And Conte was a blur of perpetual motion again on the Stamford Bridge sidelines in the 2-1 win against Spurs on Saturday - but the top coaches never lose control and the Italian knows there is a time and a place to keep a lid on the emotions.
Conte was involved in a long and heated exchange with fourth official Bobby Madley when an apparent handball by Harry Kane was not spotted in the second half. It ended with an outstretched hand of understanding that was graciously reciprocated by Madley.
He was also visibly desperate to inject more urgency into Chelsea as they were outplayed by Spurs for 44 minutes until Pedro's equaliser was the catalyst for a complete momentum shift.
It was a drama played out with maximum animation as his voice could be heard above the crowd. And the body language - occasionally leaping up and down on the spot - making him look like he was auditioning for Riverdance.
There is, however, substance to back up his frenzied technical area style. Conte's half-time messages, bolstered by the equaliser, were clearly received and understood by Chelsea's players as they carried out his instructions to put pressure on Spurs and play at the higher tempo that suits them.
He is transmitting his desire to Chelsea's players, with goalkeeper Thibaut Courtois saying after the Spurs win: "He's passionate like that every day, every session and that's great for us because it keeps us focused and sharp."
It has also roused Stamford Bridge, with Chelsea's fans warming to Conte and chanting his name constantly on Saturday night.
Conte's sideshow may be eye-catching but his blood remains cool enough to make the right tactical moves that ensured Chelsea saw out the closing stages of this tight contest in relative comfort.
Obsessive but humble
Conte was keen to stress he wanted his work, and the fact that Chelsea are back on top of the table, to stay low-key and be treated with modesty. "We must continue to work, improve and we must stay humble," said the 47-year-old.
And that is clearly what he intends to do for one of the biggest games of the season when they travel to Pep Guardiola's Manchester City next Saturday lunchtime.
For all the emotion on the touchline, Conte is quietly spoken and measured in his press conferences with an increasingly impressive command of English.
As Courtois hinted, Conte is obsessive about his work and all the traits he developed in Italy are being brought to bear as Chelsea look unrecognisable from last season.
Conte was known as "The Hammer" by some members of the Italian media for the demands on his players, often ringing them at 11pm during his time at Juventus to advise them of changes to training schedules, keeping them on their toes.
He even produced a document on players' diet and his exacting standards have not dropped since he took over the office at Chelsea's Cobham training base.
As he once said himself: "There are situations in which you are the hammer and in which you are the anvil.
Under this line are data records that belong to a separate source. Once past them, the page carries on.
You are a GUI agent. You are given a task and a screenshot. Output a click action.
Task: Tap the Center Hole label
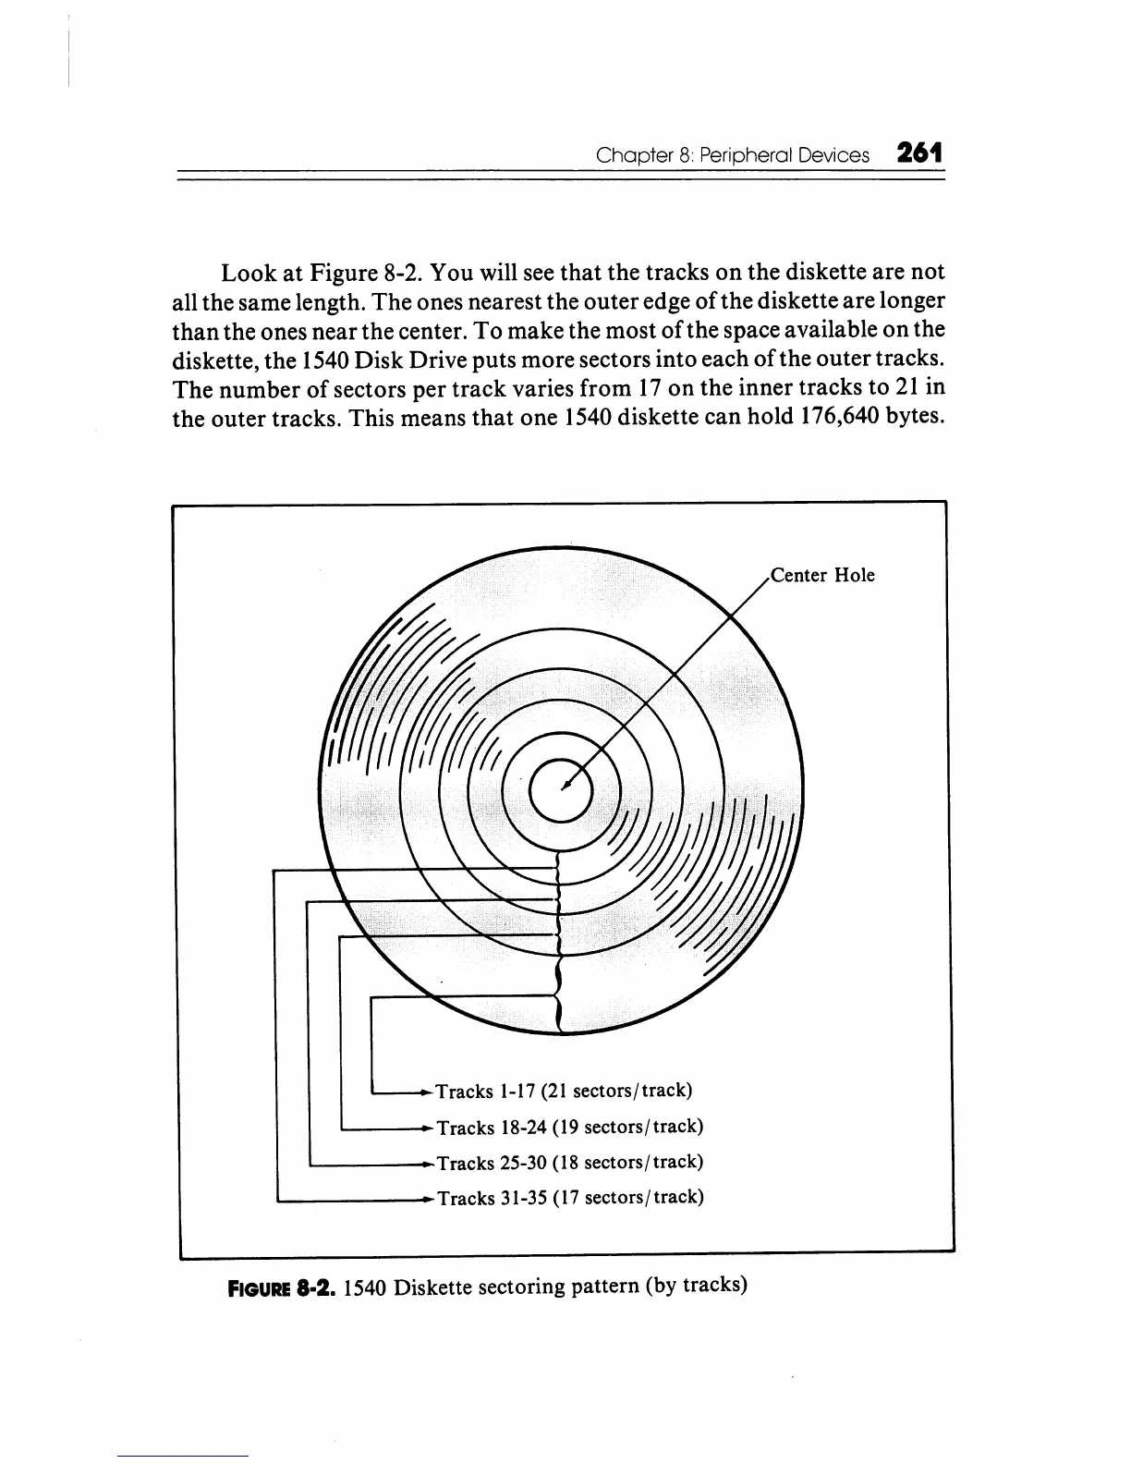(x=822, y=576)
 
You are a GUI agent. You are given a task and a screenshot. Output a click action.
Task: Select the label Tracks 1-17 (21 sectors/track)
(x=563, y=1091)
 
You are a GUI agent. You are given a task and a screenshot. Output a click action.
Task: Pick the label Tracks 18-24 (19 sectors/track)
(x=569, y=1127)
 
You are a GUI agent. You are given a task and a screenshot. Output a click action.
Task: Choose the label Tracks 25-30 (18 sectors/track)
(x=569, y=1162)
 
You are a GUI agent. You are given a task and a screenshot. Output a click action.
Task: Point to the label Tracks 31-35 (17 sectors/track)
(x=569, y=1198)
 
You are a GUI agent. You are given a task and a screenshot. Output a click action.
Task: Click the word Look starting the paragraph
(x=247, y=274)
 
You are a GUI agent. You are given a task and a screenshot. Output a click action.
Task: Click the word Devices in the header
(x=835, y=155)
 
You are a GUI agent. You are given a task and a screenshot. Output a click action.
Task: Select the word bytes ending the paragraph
(x=913, y=417)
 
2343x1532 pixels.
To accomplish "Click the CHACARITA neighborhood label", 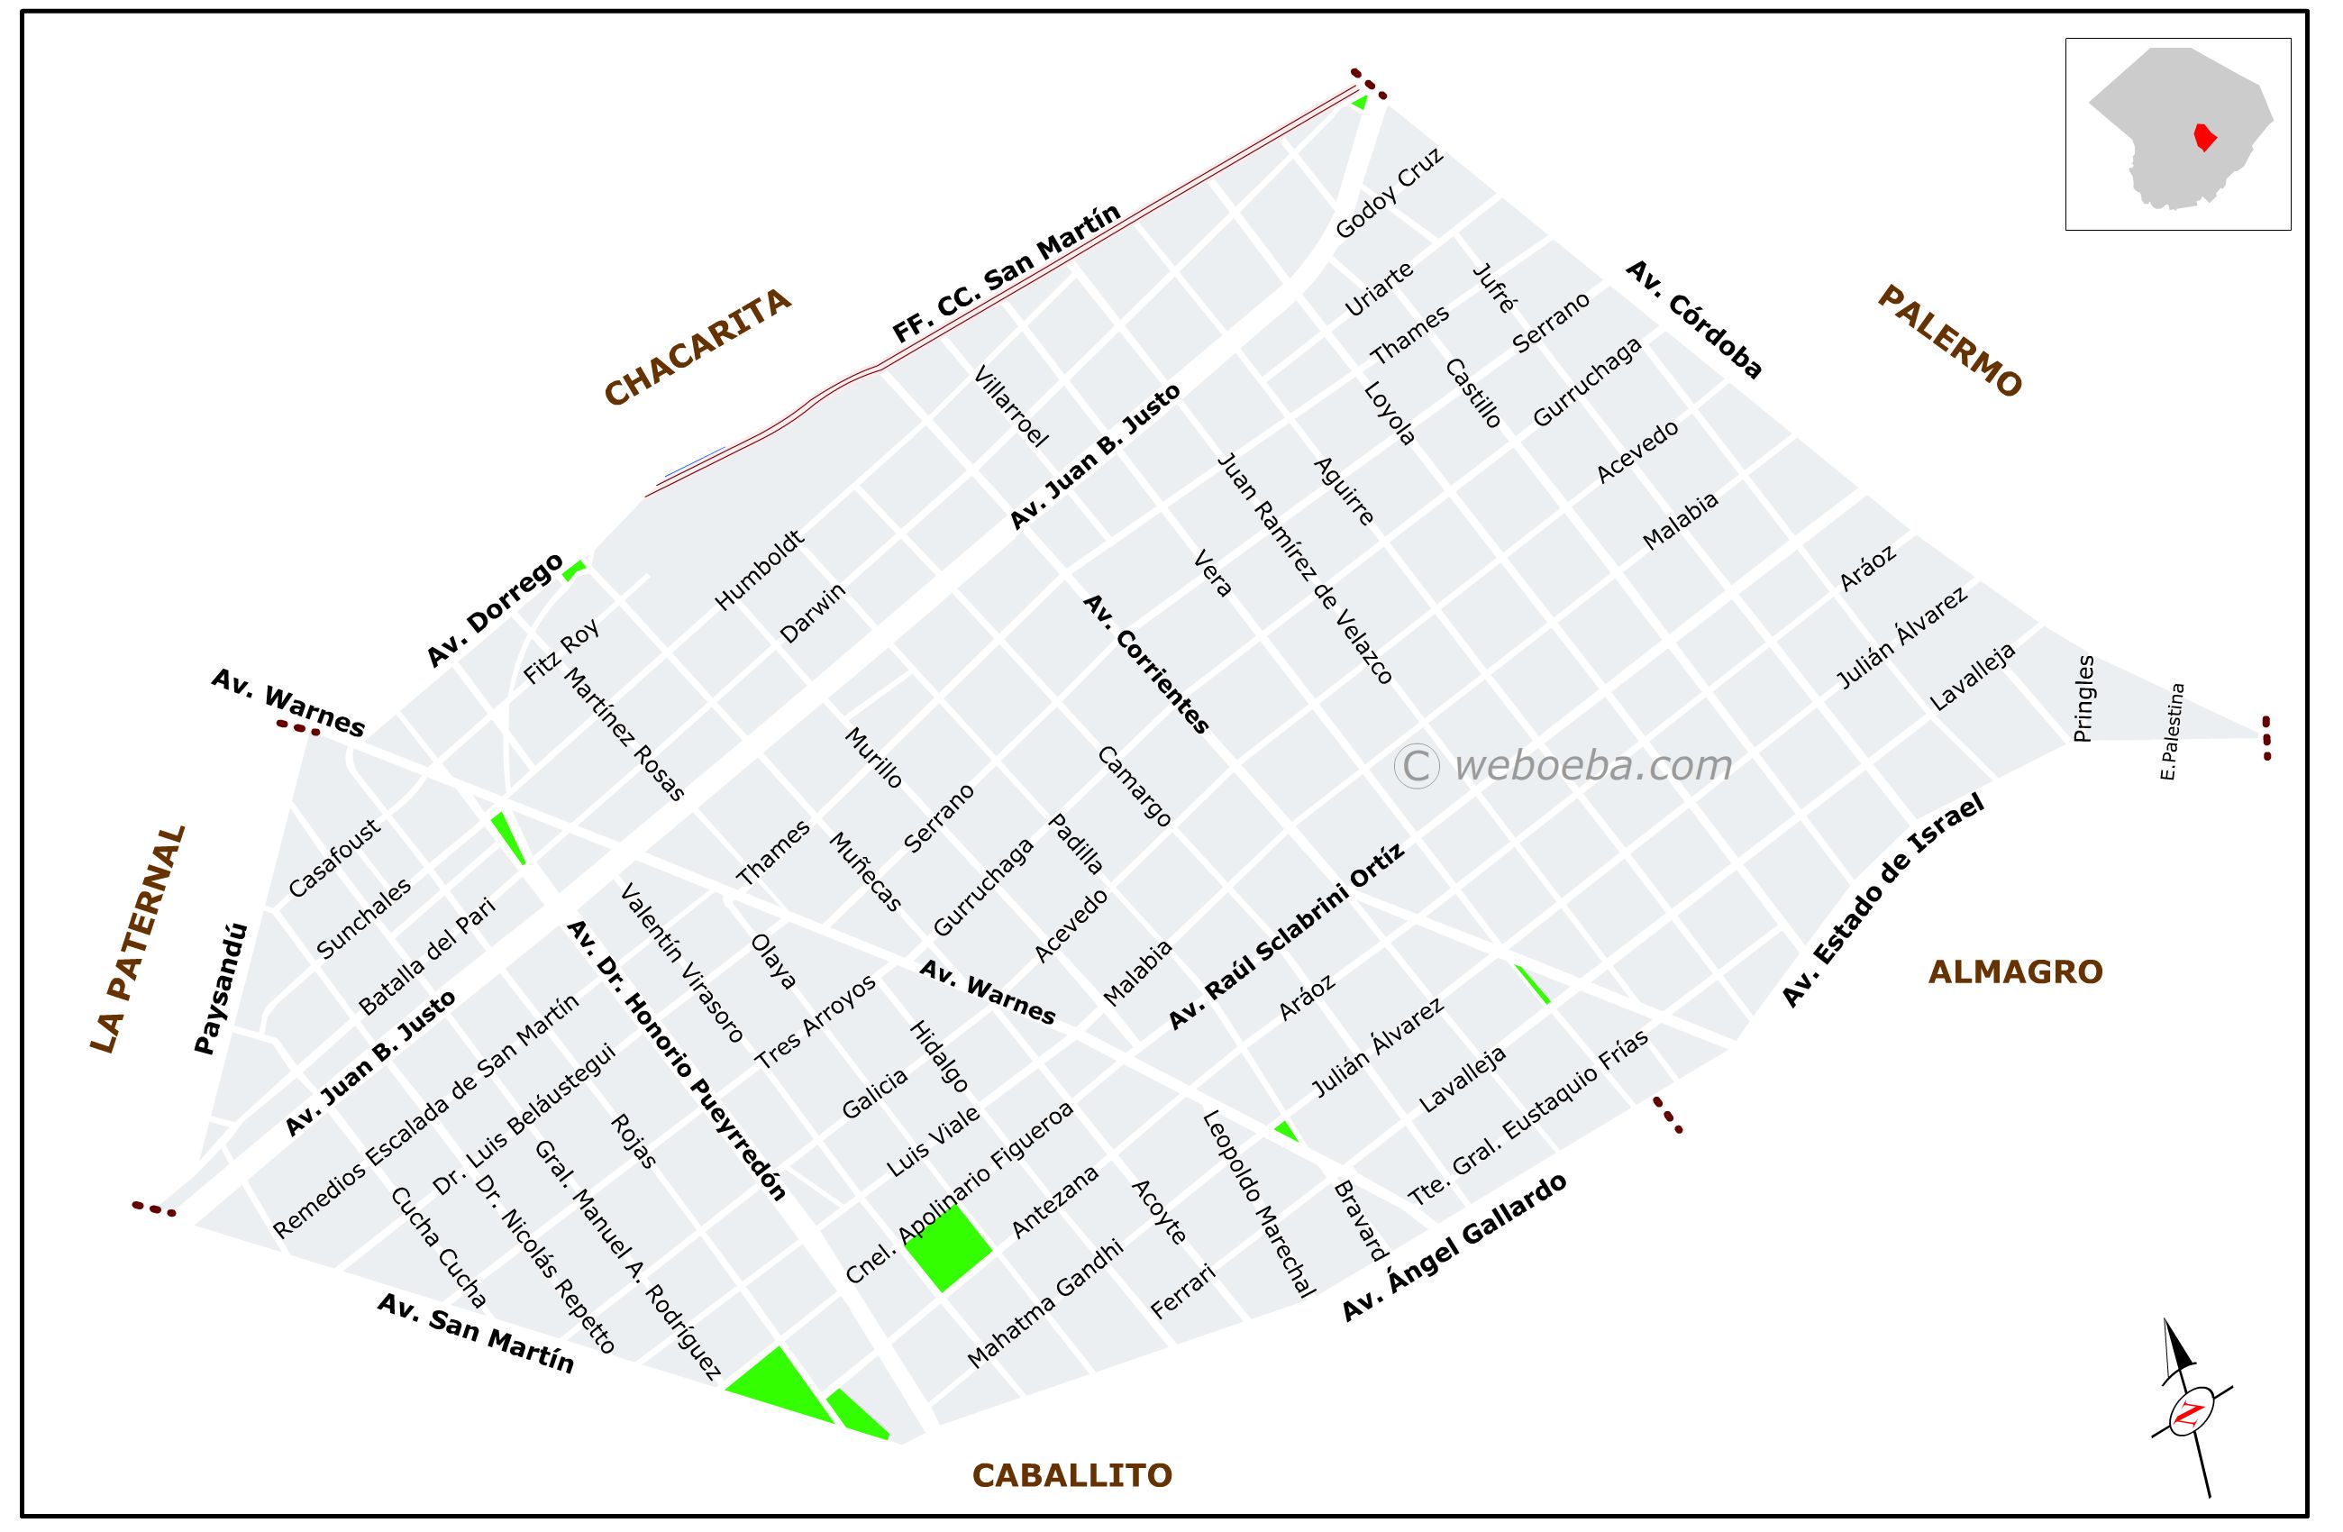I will (697, 347).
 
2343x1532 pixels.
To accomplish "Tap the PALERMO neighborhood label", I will (1949, 341).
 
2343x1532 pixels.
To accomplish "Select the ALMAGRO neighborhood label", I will (2015, 972).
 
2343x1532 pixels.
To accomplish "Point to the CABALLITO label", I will (1072, 1476).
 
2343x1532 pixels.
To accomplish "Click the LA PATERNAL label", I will (137, 939).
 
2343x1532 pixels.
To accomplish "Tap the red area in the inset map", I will (2205, 137).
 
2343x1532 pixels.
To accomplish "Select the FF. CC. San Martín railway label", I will (1006, 274).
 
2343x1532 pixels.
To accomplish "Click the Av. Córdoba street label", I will (1694, 320).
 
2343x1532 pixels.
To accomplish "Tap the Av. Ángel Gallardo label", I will (1455, 1247).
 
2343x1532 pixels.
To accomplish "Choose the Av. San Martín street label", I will (476, 1333).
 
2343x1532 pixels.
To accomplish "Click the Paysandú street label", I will (221, 989).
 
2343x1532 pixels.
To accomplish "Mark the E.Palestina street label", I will (2172, 732).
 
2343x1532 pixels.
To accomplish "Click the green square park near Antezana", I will (947, 1247).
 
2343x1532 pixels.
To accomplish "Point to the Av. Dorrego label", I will (494, 610).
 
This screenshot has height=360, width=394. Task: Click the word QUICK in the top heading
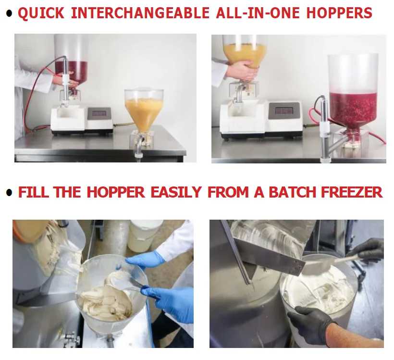pos(41,13)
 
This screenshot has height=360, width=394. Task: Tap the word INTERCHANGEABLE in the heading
pos(140,13)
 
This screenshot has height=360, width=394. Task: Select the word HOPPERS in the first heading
pos(339,13)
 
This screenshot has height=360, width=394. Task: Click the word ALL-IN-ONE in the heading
pos(258,13)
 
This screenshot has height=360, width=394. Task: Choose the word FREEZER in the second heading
pos(352,192)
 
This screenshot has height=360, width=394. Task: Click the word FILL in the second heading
pos(34,192)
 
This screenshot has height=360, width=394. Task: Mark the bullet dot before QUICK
pos(9,13)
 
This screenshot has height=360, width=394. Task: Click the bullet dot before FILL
pos(9,193)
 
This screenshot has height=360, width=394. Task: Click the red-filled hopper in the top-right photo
pos(353,93)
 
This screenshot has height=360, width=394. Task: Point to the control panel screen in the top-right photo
pos(284,110)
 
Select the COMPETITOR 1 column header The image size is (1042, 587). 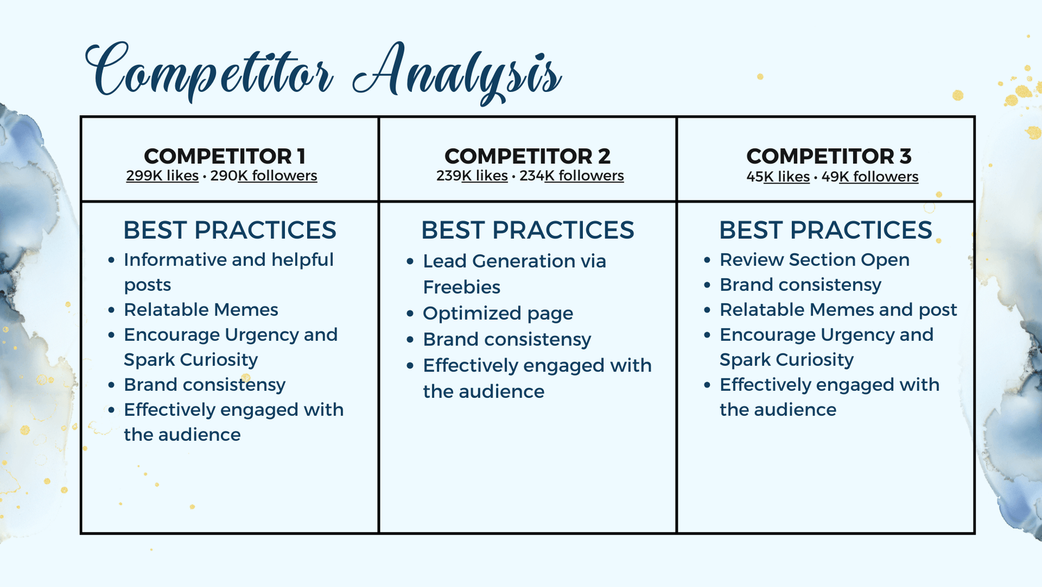[224, 156]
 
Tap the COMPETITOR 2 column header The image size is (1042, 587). [527, 156]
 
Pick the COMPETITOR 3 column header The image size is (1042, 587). [829, 156]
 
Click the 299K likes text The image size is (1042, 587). [163, 176]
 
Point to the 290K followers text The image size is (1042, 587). [264, 176]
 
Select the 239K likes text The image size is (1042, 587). [472, 176]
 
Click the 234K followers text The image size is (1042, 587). [572, 176]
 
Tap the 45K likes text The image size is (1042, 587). [778, 177]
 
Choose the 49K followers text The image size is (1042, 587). [870, 177]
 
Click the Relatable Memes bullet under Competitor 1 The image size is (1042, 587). [201, 309]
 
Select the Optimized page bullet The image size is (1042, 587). [498, 314]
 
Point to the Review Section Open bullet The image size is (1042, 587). [815, 260]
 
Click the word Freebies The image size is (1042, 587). [461, 287]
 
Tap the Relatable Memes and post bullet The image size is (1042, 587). [838, 309]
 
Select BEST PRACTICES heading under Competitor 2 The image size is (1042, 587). [527, 230]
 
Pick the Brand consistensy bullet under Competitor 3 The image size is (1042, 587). [800, 285]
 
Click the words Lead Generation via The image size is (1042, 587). [515, 262]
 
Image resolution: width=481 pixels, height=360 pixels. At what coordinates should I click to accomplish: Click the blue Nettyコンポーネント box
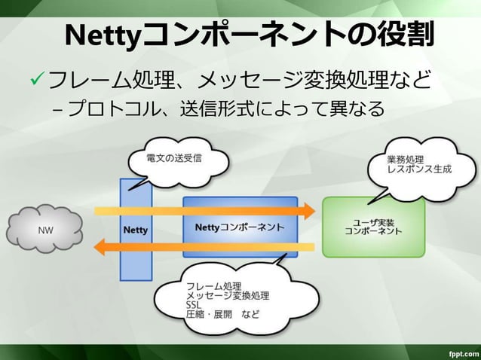(x=240, y=227)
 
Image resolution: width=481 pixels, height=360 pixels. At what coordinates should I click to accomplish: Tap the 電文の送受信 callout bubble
(x=167, y=160)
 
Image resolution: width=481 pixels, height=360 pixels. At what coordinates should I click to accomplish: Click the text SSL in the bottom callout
(x=194, y=305)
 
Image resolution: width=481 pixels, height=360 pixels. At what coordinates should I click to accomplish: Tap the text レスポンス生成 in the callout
(x=419, y=170)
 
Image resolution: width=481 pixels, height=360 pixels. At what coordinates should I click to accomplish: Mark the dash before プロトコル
(x=58, y=111)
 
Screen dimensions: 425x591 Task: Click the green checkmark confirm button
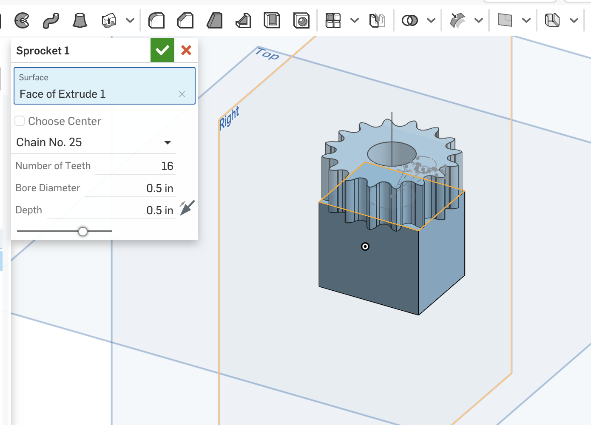point(162,50)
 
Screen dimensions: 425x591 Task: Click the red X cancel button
point(186,50)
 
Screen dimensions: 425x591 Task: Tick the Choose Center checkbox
point(20,121)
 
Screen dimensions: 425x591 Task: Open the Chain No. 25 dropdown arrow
point(168,142)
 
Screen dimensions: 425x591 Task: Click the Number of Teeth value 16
point(167,166)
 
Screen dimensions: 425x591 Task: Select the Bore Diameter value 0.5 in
point(159,188)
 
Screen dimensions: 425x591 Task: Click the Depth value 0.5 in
point(159,210)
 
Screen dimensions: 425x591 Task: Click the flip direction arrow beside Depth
point(187,208)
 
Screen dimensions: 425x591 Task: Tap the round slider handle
point(83,231)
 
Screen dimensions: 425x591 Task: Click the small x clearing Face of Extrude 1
point(182,94)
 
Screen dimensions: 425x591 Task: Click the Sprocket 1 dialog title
point(43,51)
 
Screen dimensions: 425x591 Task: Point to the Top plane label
point(267,54)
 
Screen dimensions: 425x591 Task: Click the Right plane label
point(229,118)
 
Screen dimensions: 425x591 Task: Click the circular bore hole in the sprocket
point(392,154)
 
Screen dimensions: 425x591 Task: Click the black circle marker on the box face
point(365,246)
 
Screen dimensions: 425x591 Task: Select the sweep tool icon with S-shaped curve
point(51,20)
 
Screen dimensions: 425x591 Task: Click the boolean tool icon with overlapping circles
point(410,20)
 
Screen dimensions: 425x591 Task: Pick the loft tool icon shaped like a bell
point(80,20)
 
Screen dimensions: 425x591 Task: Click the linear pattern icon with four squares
point(333,20)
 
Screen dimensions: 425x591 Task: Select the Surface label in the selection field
point(34,77)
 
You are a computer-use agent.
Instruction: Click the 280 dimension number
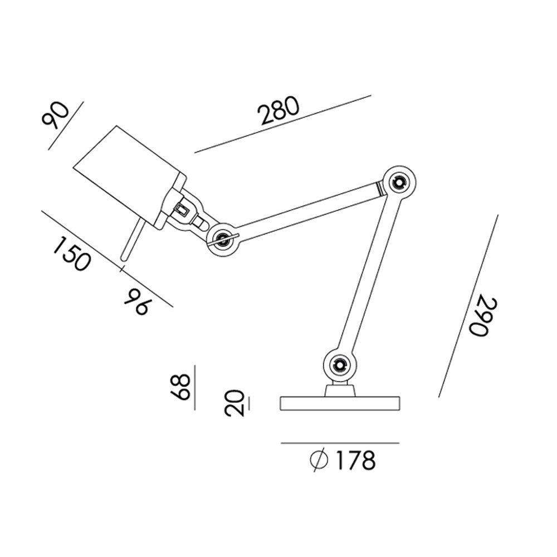[x=278, y=111]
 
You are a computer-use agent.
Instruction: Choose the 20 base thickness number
[x=234, y=402]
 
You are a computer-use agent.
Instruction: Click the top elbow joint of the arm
[x=399, y=182]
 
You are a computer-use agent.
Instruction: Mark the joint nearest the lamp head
[x=222, y=239]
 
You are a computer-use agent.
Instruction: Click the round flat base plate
[x=340, y=404]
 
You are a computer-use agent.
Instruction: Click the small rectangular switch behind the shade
[x=181, y=210]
We have to understand the role of the technical staff is of the anvil."
He also has the miles on the managerial clock to know how to handle every eventuality.
Conte was sacked as coach of Italian Serie B side Arezzo in October 2006, but rehabilitated his career with Bari, Atalanta and Siena before winning three successive Serie A titles with Juventus and taking charge of Italy's national team.
Former Italy striker and Chelsea manager Gianluca Vialli, who was captain when Conte was a player at Juve, told BBC Sport during Euro 2016: "Football is his life and therefore he wears his heart on his sleeve. He doesn't try to be someone else. After the game he is a very pleasant, quiet guy - but during the 90 minutes he wants to win."
And winning is something he is becoming very good at with Chelsea.
Winning over the dressing room
Chelsea's dressing room is regarded as one of the most powerful and influential in the Premier League. There have been previous accusations of player power - rejected by those inside the dressing room - but it is "so far so good" with Conte.
And a testimony to the harmonising effect he has had can be seen with the presence of John Terry on the substitutes' bench.
The 35-year-old has been unable to regain his place since injury and a switch to Conte's favoured three-man defensive system left him on the margins.
Terry accepts his situation is being shaped by successful results and in conversation with former Chelsea team-mate William Gallas, he praised Conte's straight-talking, honest approach and said: "If I don't get back in the team it means Chelsea are winning and at the minute we are not conceding goals. It possibly means we are going to win the league and if that's with me or without me that doesn't matter."
Conte trusts his players, which is evident from the improvement in forward Pedro and fellow striker Victor Moses after loan spells at Liverpool, Stoke City and West Ham. He has flicked the switch with forward Eden Hazard but has decided midfielder Cesc Fabregas is someone he can currently do without.
And what of the warhorse Diego Costa? He is also a beneficiary of Conte's methods.
He wanted the infamously combustible striker to keep his cool after a couple of red card near-misses at the start of the season. While Costa will never be a peaceful presence on the pitch he has clearly listened, taking two heavy bangs early on against Spurs but not retaliating in the manner of old.
Costa certainly knows who is boss after his demand to be substituted during the 3-0 win against Leicester City to avoid a yellow card and possible suspension for the game against Manchester United was studiously ignored.
Of course all is usually sweetness and light when victories are coming easily, but Conte is determined to do it his way at Chelsea or not at all.
Model of efficiency
Conte's watershed moment appeared to arrive very early at Stamford Bridge after miserable performances in the 2-1 home defeat to Liverpool and a 3-0 loss at Arsenal in late September.
After that Arsenal defeat, Conte trusted his tactical instincts and reverted to three at the back with David Luiz, Gary Cahill and Cesar Azpilicueta. He used Andrea Barzagli, Giorgio Chiellini and Leonardo Bonucci in similar roles for Juventus and Italy.
The result? Seven successive Premier League wins and only one goal conceded since the day Chelsea lost at Arsenal and sat in 10th place, eight points behind then-leaders Manchester City, who they now lead by one point going into next week's meeting.
Ironically, since the Arsenal game they have had less percentage possession - 52.79% against 56.88% - than they had in the matches before. Chelsea have also had fewer shots, an average of 16.7 up to the Arsenal game compared with 15.4 after, but they have become a much more efficient machine.
The manner in which Liverpool pressed Chelsea into submission, and the way Arsenal cut them open with three first-half goals clearly left Conte with food for thought.
The results since have proved Conte is determined to learn the ways of the Premier League and take decisive action. Chelsea's place at the Premier League summit is the reward.